**** Material to process ****
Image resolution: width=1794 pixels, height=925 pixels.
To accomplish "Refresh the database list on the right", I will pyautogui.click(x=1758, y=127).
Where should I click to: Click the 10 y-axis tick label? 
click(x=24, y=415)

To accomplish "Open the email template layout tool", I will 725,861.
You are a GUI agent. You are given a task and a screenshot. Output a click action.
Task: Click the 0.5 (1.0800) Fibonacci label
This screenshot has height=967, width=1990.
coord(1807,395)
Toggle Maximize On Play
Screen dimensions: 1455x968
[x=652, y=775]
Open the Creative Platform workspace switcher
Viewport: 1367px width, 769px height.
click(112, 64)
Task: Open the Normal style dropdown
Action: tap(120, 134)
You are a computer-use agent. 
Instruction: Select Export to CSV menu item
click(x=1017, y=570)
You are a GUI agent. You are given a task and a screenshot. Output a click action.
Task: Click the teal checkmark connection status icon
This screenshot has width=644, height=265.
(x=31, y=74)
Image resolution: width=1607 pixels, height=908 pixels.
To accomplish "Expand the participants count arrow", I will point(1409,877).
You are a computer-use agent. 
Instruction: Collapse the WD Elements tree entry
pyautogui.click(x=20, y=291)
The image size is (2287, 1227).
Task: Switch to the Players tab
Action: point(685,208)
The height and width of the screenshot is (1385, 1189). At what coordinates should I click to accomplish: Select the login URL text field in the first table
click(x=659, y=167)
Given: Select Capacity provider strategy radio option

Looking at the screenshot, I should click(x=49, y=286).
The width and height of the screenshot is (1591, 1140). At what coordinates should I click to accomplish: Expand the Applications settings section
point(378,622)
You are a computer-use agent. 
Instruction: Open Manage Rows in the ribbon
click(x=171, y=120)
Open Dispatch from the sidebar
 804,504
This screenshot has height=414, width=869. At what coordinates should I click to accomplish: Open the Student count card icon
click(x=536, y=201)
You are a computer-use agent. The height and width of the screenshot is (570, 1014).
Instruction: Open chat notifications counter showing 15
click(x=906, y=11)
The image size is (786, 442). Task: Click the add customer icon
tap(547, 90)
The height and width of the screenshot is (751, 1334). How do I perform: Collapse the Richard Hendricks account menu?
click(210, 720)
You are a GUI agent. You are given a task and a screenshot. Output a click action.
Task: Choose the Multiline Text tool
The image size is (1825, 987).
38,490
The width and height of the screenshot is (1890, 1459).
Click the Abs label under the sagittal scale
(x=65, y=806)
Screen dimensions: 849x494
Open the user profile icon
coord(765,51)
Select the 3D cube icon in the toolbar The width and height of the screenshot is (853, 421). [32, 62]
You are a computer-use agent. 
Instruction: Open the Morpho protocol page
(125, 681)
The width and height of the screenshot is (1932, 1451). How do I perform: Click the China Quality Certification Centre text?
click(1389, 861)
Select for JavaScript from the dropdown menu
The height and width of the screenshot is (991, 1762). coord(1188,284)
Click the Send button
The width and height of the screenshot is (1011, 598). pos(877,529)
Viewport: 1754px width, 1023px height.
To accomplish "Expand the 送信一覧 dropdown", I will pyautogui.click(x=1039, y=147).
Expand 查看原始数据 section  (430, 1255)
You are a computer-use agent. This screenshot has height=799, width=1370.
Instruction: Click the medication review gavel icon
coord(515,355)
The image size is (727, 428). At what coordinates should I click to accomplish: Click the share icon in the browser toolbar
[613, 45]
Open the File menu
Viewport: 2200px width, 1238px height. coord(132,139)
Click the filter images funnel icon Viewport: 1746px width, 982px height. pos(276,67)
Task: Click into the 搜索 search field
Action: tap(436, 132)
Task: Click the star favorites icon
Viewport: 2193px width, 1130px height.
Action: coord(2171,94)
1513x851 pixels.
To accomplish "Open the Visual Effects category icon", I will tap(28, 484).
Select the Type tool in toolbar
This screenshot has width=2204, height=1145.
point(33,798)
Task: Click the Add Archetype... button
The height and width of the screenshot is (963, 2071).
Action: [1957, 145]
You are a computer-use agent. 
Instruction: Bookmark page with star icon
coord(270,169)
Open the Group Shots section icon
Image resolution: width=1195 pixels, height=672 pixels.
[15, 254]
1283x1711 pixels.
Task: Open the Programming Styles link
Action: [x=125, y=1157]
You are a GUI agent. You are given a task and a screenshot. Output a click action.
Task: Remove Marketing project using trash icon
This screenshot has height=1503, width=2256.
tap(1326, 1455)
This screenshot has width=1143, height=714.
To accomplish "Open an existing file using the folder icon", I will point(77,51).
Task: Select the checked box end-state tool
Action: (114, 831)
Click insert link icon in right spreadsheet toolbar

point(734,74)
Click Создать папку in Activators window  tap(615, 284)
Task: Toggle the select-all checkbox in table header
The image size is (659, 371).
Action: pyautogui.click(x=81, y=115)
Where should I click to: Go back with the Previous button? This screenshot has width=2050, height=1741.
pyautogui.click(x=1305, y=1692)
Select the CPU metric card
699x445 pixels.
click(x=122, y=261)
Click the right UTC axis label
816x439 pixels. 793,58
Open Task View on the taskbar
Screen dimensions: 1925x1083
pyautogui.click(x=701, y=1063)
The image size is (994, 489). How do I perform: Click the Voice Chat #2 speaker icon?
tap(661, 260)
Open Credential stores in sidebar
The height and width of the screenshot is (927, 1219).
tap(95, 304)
****
## [Exercise requirements]
Please filter the data down to the lines containing the word "Toggle".

## [Solution for this exercise]
Toggle Maximize On Play
Task: Toggle the select-all checkbox in table header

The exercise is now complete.